Describe the Roles and
Responsibilities of Speech-Language Pathologists practicing within Canada:

Speech-language pathologists can practice individually or as
a team by collaborating with other healthcare professionals who are also
involved with the client such as physicians, audiologists, nurses, educators,
dietitians, occupational therapists, physiotherapists, psychologists, child care
staff and social workers. The responsibilities of a speech-language pathologist
include assessing and managing educational and workplace environments, as well
as continuous communication with government officials, the community, other
speech-language pathologists, and third-party insurers regarding
benefits/pension plans. In addition, they are responsible for assessments of
individuals with communication impairments as well as determining if such
individuals have the capacity to fulfill their employment requirements and if
there are any accommodations that are needed to help them do so (1,3).

 

2.    
Describe the five Clinical Services
that fall within the scope of practice for Speech-Language Pathologists in
Canada:

Services provided by speech-language pathologists include screening
the client’s hearing, communication and/or swallowing in order to determine if a
complete assessment should be done. These screenings may then be followed-up by
referrals to SLPs, audiologists or other professionals for further evaluation.

Collected data entries:
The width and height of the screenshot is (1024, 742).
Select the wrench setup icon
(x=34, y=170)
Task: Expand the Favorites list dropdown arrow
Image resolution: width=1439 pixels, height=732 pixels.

THE TASK :: In the excerpt on speech-language pathologists in Canada, what may screenings of a client's hearing, communication and/or swallowing be followed up by?

RESPONSE FOR THIS EXERCISE :: Referrals to SLPs, audiologists or other professionals for further evaluation.